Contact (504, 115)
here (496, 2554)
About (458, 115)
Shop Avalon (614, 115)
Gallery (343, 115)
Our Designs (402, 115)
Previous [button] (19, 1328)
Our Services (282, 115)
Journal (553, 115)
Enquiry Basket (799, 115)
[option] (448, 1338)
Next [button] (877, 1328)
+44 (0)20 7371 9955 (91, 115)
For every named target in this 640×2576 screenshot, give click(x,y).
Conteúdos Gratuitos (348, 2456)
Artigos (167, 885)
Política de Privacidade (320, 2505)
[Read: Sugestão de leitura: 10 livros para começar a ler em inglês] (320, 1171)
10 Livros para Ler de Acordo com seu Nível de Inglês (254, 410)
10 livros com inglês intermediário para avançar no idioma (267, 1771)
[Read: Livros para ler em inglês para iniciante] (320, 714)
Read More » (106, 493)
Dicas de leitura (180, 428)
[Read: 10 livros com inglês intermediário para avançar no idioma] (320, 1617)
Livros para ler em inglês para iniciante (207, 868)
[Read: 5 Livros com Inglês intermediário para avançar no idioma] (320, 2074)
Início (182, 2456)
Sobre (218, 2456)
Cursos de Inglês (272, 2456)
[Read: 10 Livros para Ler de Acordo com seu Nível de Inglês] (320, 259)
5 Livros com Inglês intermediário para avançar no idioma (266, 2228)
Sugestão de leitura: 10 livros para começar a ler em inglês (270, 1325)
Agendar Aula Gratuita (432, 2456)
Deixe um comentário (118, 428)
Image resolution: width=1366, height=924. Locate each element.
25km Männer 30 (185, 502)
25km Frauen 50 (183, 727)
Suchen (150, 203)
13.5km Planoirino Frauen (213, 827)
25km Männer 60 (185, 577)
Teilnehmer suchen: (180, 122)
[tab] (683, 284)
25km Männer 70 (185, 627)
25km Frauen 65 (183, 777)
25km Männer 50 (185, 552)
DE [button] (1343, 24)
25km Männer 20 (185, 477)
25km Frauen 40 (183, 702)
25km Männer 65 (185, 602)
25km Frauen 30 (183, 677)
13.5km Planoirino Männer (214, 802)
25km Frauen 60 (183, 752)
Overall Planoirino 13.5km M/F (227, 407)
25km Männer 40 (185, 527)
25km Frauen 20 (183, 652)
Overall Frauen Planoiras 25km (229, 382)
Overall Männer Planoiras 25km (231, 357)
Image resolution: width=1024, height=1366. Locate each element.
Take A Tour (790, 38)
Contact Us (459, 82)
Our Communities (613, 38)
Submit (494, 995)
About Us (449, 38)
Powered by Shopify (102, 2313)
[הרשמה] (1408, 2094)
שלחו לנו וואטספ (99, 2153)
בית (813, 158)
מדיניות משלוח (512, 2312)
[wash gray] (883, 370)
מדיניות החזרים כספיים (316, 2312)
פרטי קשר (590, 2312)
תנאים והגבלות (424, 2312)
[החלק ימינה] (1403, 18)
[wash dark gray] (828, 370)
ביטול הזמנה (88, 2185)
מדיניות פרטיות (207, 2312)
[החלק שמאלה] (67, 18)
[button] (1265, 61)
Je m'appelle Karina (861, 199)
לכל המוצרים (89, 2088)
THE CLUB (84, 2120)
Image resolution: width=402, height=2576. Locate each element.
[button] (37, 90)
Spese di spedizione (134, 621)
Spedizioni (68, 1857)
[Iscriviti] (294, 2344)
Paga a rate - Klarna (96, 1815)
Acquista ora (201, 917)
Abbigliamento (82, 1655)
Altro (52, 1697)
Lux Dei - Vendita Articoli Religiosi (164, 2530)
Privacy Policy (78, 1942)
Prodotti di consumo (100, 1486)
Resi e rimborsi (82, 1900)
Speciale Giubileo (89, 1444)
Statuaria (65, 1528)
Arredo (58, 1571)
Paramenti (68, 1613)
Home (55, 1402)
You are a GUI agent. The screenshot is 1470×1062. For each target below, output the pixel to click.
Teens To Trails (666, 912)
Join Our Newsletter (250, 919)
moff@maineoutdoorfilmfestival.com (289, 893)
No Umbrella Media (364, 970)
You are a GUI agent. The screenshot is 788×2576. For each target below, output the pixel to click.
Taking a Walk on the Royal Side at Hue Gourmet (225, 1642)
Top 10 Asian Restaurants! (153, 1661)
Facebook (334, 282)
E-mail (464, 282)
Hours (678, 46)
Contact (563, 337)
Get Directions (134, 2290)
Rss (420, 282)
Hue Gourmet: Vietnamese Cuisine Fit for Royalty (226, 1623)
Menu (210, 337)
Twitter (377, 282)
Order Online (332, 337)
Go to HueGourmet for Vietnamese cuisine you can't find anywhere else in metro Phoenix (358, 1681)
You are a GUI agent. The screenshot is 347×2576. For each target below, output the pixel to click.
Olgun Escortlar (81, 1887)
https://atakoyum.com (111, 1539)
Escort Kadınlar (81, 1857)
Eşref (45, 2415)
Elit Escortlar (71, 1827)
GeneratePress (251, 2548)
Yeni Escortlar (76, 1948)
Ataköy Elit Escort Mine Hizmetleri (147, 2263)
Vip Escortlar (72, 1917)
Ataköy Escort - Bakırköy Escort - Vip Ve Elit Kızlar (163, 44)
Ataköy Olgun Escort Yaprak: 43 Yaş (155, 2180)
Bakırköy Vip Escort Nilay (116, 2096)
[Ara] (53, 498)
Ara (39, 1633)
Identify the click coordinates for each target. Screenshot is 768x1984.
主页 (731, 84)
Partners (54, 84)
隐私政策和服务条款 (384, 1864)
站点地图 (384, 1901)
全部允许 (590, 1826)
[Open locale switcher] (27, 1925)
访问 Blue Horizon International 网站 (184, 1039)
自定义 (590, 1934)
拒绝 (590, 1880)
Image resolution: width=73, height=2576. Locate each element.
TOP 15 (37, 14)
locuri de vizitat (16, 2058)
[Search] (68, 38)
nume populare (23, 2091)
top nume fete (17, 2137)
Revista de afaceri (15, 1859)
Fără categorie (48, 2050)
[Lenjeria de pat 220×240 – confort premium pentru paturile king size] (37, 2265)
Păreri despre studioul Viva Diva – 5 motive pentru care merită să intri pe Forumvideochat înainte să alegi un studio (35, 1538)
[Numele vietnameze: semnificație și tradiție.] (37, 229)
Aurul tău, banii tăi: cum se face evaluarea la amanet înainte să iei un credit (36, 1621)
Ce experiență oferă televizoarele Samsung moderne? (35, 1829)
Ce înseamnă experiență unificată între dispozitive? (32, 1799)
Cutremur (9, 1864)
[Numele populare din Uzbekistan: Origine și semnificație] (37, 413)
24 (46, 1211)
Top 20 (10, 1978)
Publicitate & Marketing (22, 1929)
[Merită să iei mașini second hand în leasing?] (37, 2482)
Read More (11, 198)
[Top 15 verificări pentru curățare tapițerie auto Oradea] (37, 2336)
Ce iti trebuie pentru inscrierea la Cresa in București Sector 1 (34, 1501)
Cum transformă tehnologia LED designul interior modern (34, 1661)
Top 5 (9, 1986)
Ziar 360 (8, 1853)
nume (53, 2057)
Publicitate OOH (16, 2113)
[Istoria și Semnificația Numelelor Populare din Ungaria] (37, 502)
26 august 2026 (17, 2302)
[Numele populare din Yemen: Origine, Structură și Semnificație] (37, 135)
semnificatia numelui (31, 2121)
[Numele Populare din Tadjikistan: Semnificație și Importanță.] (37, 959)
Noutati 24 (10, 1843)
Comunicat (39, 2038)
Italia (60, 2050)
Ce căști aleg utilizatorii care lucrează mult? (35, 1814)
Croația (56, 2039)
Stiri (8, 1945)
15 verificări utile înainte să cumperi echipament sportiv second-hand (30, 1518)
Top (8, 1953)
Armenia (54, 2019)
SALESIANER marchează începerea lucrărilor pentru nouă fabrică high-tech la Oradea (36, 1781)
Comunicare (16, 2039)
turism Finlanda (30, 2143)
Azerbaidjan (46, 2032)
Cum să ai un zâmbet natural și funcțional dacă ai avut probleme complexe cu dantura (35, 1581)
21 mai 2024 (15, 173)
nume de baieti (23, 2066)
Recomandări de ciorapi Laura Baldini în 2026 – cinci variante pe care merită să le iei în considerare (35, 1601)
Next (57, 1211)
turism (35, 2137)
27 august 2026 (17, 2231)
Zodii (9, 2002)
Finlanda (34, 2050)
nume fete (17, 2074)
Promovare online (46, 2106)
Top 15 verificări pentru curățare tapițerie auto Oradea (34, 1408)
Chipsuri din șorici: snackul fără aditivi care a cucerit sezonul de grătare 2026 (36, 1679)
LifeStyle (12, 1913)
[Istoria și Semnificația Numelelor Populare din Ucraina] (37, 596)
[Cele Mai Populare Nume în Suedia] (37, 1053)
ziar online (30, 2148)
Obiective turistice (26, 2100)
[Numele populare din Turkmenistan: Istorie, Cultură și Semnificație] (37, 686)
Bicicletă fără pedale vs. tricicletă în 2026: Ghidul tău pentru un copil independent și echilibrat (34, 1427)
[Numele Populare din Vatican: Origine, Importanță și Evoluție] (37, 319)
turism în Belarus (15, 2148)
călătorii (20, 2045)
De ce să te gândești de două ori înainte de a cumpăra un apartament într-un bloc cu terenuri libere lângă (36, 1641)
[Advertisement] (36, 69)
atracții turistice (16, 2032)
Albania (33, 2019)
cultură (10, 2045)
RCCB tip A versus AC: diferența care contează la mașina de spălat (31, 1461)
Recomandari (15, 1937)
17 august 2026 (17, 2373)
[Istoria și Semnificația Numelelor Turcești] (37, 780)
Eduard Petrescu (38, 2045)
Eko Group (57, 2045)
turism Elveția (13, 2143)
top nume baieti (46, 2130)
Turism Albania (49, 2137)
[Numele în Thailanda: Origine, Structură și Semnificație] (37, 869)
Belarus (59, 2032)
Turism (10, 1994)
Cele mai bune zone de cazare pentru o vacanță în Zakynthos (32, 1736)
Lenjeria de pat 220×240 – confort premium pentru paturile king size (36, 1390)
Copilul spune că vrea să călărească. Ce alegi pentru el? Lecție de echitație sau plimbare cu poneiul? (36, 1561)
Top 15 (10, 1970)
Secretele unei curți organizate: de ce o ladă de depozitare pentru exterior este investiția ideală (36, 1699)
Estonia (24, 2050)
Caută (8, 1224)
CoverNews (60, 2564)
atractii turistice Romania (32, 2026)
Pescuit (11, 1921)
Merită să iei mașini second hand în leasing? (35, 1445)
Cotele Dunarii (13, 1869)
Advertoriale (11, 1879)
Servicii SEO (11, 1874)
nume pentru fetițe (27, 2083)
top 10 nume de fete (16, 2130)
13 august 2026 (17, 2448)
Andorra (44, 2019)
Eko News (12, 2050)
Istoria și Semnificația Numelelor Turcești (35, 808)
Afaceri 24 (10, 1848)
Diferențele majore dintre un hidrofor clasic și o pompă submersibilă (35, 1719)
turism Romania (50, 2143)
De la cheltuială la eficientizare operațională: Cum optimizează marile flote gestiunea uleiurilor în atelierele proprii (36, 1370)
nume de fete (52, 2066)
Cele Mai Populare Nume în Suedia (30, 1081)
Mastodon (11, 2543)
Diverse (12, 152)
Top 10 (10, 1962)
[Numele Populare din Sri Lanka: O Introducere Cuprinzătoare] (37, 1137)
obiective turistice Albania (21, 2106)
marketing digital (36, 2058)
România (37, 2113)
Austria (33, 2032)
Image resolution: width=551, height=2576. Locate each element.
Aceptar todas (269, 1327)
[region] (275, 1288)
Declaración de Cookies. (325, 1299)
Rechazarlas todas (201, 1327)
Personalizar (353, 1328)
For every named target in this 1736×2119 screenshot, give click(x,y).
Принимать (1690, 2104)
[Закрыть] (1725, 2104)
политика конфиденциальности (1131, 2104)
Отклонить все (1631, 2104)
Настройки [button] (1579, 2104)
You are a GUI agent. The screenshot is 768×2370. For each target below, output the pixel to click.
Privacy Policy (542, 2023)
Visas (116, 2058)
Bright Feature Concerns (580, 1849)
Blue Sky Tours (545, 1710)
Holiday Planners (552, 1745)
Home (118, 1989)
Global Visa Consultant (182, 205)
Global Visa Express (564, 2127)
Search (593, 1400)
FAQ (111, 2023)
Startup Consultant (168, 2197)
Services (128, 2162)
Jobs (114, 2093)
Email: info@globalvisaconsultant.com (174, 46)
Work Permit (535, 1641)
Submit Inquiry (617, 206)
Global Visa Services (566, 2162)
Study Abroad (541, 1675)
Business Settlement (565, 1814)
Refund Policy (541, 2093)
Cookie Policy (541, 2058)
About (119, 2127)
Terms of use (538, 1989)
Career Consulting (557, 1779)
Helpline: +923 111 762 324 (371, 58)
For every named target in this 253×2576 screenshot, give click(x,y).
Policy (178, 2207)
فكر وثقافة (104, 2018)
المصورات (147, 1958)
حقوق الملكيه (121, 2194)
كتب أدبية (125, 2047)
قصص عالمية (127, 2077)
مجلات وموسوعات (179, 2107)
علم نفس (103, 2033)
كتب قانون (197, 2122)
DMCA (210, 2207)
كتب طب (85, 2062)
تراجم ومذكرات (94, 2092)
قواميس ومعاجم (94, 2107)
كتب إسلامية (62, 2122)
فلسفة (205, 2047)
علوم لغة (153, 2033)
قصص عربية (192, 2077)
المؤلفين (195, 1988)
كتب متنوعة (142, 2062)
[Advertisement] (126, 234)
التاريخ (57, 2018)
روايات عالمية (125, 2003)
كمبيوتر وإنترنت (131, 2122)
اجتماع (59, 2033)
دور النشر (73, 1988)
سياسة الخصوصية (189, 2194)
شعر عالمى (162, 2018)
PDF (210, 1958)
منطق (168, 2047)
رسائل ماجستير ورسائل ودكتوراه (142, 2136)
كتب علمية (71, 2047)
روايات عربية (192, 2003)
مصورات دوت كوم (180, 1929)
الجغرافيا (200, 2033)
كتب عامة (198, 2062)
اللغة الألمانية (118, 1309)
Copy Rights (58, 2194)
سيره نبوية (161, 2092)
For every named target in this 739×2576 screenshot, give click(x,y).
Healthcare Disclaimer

◆ WHAT TO DO ◆
Look through the records for the string "começar". Copy every line that has it.

◆ EXERCISE OUTPUT ◆
[Read: Sugestão de leitura: 10 livros para começar a ler em inglês] (320, 1171)
Sugestão de leitura: 10 livros para começar a ler em inglês (270, 1325)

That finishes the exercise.